Dead Can Dance, “Rakim”, in https://www.youtube.com/watch?v=kq59rEVWQNI
Feito festim, pois o seu contrário açambarca as trevas militantes, que não são para aqui chamadas. Frivolidade? Se preciso for: cantamos e dançamos (se preciso for, a derradeira), e declamamos poemas, e celebramos com o vinho efémero, e somos praticantes das loucuras que vierem ao regaço. Somos intérpretes do amor. Porque a efemeridade manda festejar o demais como se não houvesse amanhãs para celebrar. Não sejam gastos instantes com convulsões interiores, arremedos de melancolia, o acosso da peregrinação interior que desagua em labirintos gongóricos. Não queremos indizíveis estrofes, palavras ininteligíveis, a complexidade malsã, a apneia da malícia. Não queremos o basalto rijo a esfoliar dolorosamente o corpo. Não queremos o azedo da vida. Não queremos o que não queremos em visitação que esvazia por dentro a vontade. Queremos as paredes límpidas para as podermos pintar ao nosso gosto, para nelas afixarmos os poemas suturados pelos dedos açorados. Queremos erguer os cálices em calorosas celebrações, podermos sentir que não se esgota a inventividade na hora de entoar o próximo pregão em jeito de saudação. Queremos saber o sentido do neófito.
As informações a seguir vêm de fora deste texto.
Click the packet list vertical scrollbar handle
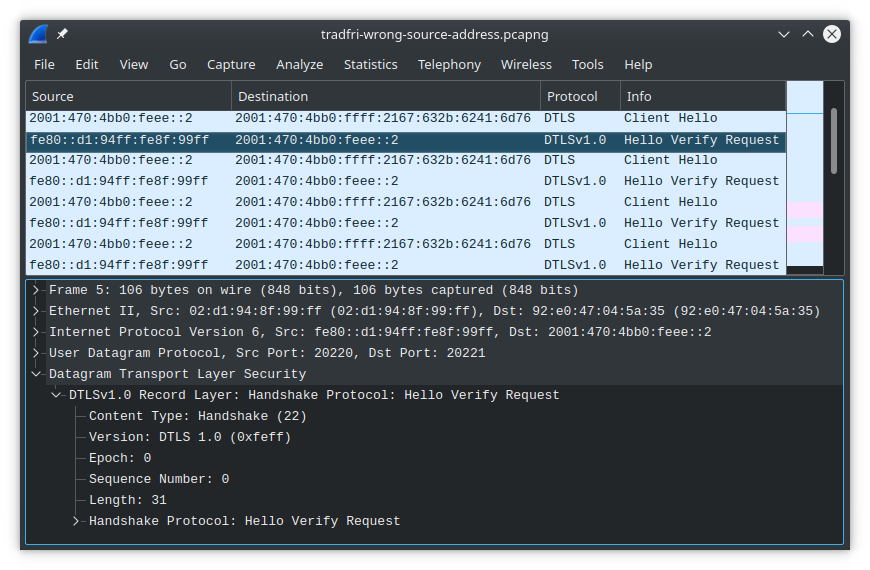The width and height of the screenshot is (870, 570). [834, 141]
Queremos voltar aos lugares demandados, se assim se congeminar a vontade. Queremos o que nos for dado a querer, consagrando a vontade no mais elevado altar, sem peias a adorná-lo. Eu pago as bebidas! Chego-me à frente, no vulcão ardente da desmemória. Terço as armas da imensurável curiosidade que se oferece à posteridade que nos espera. Postergamos os embaraços que afeiam as paisagens de que formos tutores. No berço do porvir, somos seus passageiros indeléveis, o olhar preparado para as surpresas mostradas por um novo lugar, por um novo teatro em que agitamos o olhar. Dispensamos conselhos avisados: queremos o seu contrário – desconselhos e alguma loucura demiúrgica, no sentido de, por seu intermédio, a nós virem novos achamentos. Não queremos respostas, esse ardil mundano; preferimos as perguntas espraiadas no céu arejado. Não somos oferendas em covis obsoletos, lucidez que nos ufana. Se temos duas paisagens à escolha, sabemos qual é a mais bela, a mais promissora, a que cicia as palavras que destemperam os pesares e ajuramentam os néctares que hão de ter caudal nos cálices alçados. Sou eu que pago as bebidas!